Probe initialization

The probe has facilities for handling traps and SIGINT interrupts it receives while it is parsing the configuration file for SNMP V3 (mttrapd.conf).

Defining the startup behavior shows how the probe processes user entries in the configuration files and loads them. While the probe is doing this, there is a possibility of it receiving traps or a SIGINT interrupt. This is especially likely to occur when the configuration file contains a large number of user entries and engine identifiers. So the probe has facilities for dealing with these circumstances.

SNMP traps

The probe has facilities for handling all versions of SNMP traps.

The probe can receive and handle SNMP V1 and V2 traps while it is parsing the configuration file. Since these do not require any user validation, there is no dependency on the non-persistent configuration file.

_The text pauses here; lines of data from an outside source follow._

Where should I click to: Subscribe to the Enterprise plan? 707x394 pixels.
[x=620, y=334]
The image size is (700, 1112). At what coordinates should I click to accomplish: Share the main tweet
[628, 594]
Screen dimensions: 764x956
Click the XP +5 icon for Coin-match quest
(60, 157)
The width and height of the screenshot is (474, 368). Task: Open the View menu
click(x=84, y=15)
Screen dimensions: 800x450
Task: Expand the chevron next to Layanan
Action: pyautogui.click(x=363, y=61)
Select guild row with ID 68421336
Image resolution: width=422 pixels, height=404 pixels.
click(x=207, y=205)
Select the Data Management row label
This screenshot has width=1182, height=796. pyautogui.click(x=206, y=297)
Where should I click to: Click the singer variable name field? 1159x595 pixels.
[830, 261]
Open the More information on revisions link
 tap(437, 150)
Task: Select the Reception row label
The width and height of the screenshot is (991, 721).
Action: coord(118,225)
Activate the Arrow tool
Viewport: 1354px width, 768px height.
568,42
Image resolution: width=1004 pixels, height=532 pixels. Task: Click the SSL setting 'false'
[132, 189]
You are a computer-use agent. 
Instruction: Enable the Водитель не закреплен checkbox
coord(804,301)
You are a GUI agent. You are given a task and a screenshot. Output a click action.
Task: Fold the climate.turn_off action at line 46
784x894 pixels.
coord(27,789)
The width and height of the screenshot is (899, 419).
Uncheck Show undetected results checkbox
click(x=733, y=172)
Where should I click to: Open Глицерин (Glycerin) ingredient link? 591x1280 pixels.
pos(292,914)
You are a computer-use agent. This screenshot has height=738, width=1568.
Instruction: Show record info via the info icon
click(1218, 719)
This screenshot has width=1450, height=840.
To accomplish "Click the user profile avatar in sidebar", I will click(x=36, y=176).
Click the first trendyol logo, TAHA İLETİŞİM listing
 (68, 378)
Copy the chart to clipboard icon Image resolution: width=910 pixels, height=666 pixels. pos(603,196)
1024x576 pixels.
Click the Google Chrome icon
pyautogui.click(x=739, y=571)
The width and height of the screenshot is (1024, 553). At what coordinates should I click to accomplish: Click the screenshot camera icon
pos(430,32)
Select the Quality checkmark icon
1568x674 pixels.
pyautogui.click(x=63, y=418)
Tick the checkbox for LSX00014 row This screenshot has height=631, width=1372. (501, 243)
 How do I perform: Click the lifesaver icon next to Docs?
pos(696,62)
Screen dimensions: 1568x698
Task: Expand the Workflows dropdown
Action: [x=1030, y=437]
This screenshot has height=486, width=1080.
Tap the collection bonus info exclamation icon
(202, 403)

The probe can receive V3 traps and process them, as long as the related user credentials have been read from the configuration file at the time the trap arrives. If the probe has not read that part of the configuration file, the probe cannot process the trap. Hence it rejects the trap.

SIGINT interrupt

The probe can receive a SIGINT interrupt at any time. If it receives one while parsing the configuration file, the probe stops processing the file and exits after writing out the set of users it has so far processed to the persistent configuration file. This means that the list of users may be incomplete or inconsistent depending on when the interrupt was received during the parsing process.

SNMP configuration validation

During startup, the mttrapd.conf files residing in ConfPath and PersistentDir are subject to the configuration validation process, which triggers the probe to exit upon any of the following scenarios:

  1. The probe cannot find an mttrapd.conf file in ConfPath.
    Note: An mttrapd.conf file need not be present in PersistentDir during startup.
  2. The probe cannot read the mttrapd.conf file.
  3. The probe detects a syntax error in known directives, for example: createUser.
  4. The probe reads an unknown directive.
    Note: The first word read from a line is taken to be a directive.

Mismatch between the probe configuration and deployment

Because the decryption test is not part of the configuration validation process, during configuration validation the probe’s take on mttrapd.conf as a plaintext or an encrypted artifact is as per the assumption established by the probe’s properties. This means that a mismatch between the probe configuration and deployment can occur, for example:

With EnableCryptoConfig set to 0 while mttrapd.conf is encrypted, the probe would read in the encrypted content without performing decryption, thus causing the raw content to not be processable by the configuration validation process.This would result in an example of Scenario 4, the probe reading an unknown directive.